Non-teratogenic Effects: Risk-benefit must be considered before NARCAN (naloxone) is administered to a pregnant woman who is known or suspected to be opioid-dependent since maternal dependence may often be accompanied by fetal dependence. Naloxone crosses the placenta, and may precipitate withdrawal in the fetus as well as in the mother. Patients with mild to moderate hypertension who receive naloxone during labor should be carefully monitored as severe hypertension may occur.
Use in Labor and Delivery
It is not known if NARCAN (naloxone) affects the duration of labor and/or delivery. However, published reports indicated that administration of naloxone during labor did not adversely affect maternal or neonatal status.
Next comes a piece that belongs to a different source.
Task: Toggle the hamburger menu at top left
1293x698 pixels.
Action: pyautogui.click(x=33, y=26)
It is not known whether NARCAN (naloxone) is excreted in human milk. Because many drugs are excreted in human milk, caution should be exercised when NARCAN (naloxone) is administered to a nursing woman.
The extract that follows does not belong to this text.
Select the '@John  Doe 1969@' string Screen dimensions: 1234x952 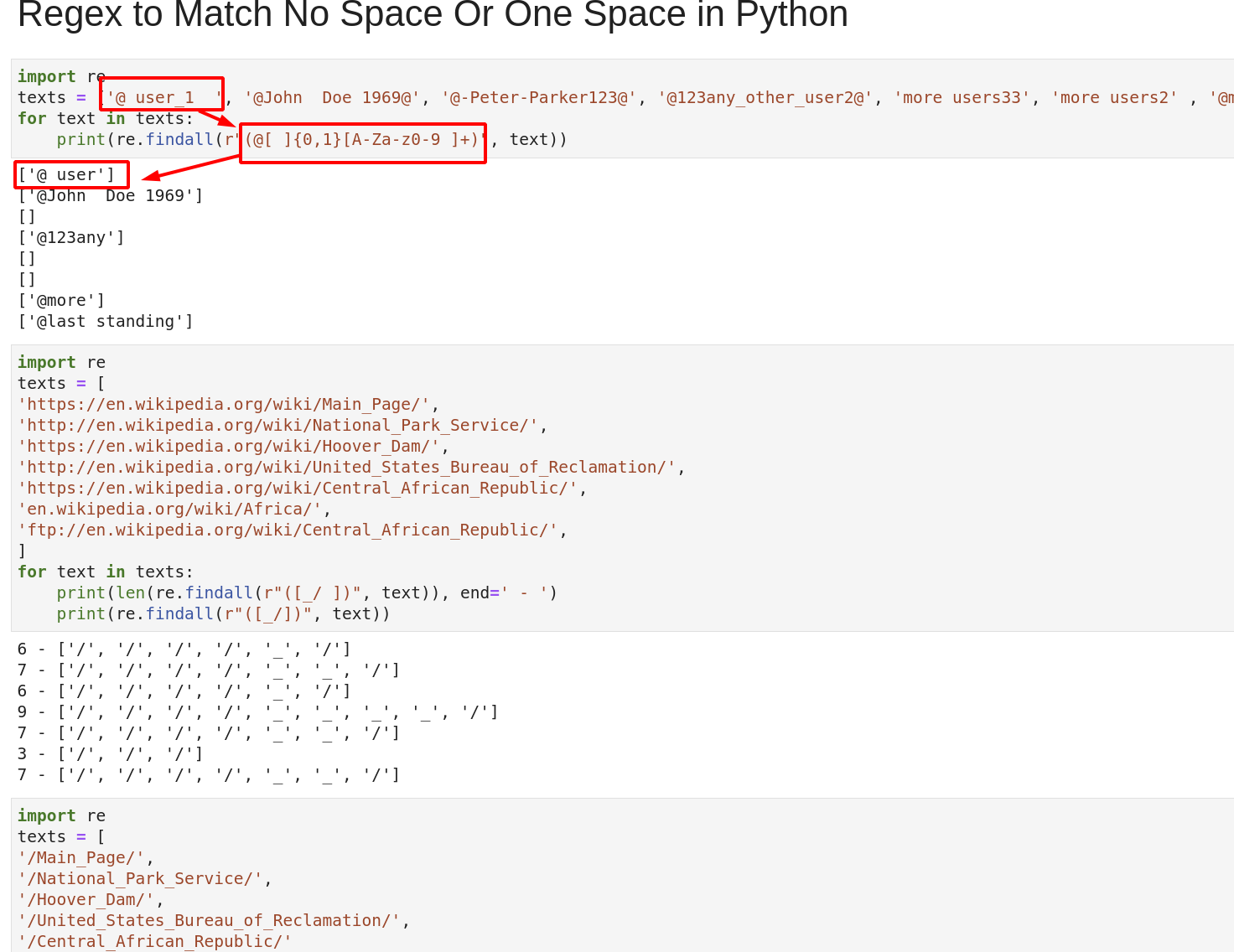tap(332, 97)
NARCAN (naloxone hydrochloride injection, USP) may be administered intravenously, intramuscularly or subcutaneously in children and neonates to reverse the effects of opiates. The American Academy of Pediatrics, however, does not endorse subcutaneous or intramuscular administration in opiate intoxication since absorption may be erratic or delayed. Although the opiate-intoxicated child responds dramatically to NARCAN (naloxone) , he/she must be carefully monitored for at least 24 hours as a relapse may occur as naloxone is metabolized.
When NARCAN (naloxone) is given to the mother shortly before delivery, the duration of its effect lasts only for the first two hours of neonatal life. It is preferable to administer NARCAN (naloxone) directly to the neonate if needed after delivery. NARCAN (naloxone) has no apparent benefit as an additional method of resuscitation in the newly born infant with intrauterine asphyxia which is not related to opioid use.
Usage in Pediatric Patients and Neonates for Septic Shock: The safety and effectiveness of NARCAN (naloxone) in the treatment of hypotension in pediatric patients and neonates with septic shock have not been established. One study of two neonates in septic shock reported a positive pressor response; however, one patient subsequently died after intractable seizures.
Clinical studies of NARCAN (naloxone) did not include sufficient numbers of subjects aged 65 and over to determine whether they respond differently from younger subjects. Other reported clinical experience has not identified differences in responses between the elderly and younger patients. In general, dose selection for an elderly patient should be cautious, usually starting at the low end of the dosing range, reflecting the greater frequency of decreased hepatic, renal, or cardiac function, and of concomitant disease or other drug therapy.
The safety and effectiveness of NARCAN (naloxone) in patients with renal insufficiency/failure have not been established in well-controlled clinical trials. Caution should be exercised when NARCAN (naloxone) is administered to this patient population
The safety and effectiveness of NARCAN (naloxone) in patients with liver disease have not been established in well-controlled clinical trials. Caution should be exercised when NARCAN (naloxone) is administered to patients with liver disease.This monograph has been modified to include the generic and brand name in many instances.